***** RECORDS PROVIDED

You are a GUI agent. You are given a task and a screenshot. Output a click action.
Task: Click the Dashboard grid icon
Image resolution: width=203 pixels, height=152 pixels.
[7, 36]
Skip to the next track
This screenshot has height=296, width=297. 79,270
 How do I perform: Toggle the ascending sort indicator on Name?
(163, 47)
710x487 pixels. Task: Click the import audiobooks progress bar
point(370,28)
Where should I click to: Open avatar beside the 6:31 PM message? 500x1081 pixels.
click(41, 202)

**********

▶ [PROBLEM DESCRIPTION] Copy out each entry precisely. Leave nothing out.

▶ [FINISHED TASK]
You are a GUI agent. You are given a task and a screenshot. Output a click action.
Task: Click the Dashboard grid icon
Image resolution: width=203 pixels, height=152 pixels.
[7, 36]
Skip to the next track
This screenshot has height=296, width=297. 79,270
 How do I perform: Toggle the ascending sort indicator on Name?
(163, 47)
710x487 pixels. Task: Click the import audiobooks progress bar
point(370,28)
Where should I click to: Open avatar beside the 6:31 PM message? 500x1081 pixels.
click(41, 202)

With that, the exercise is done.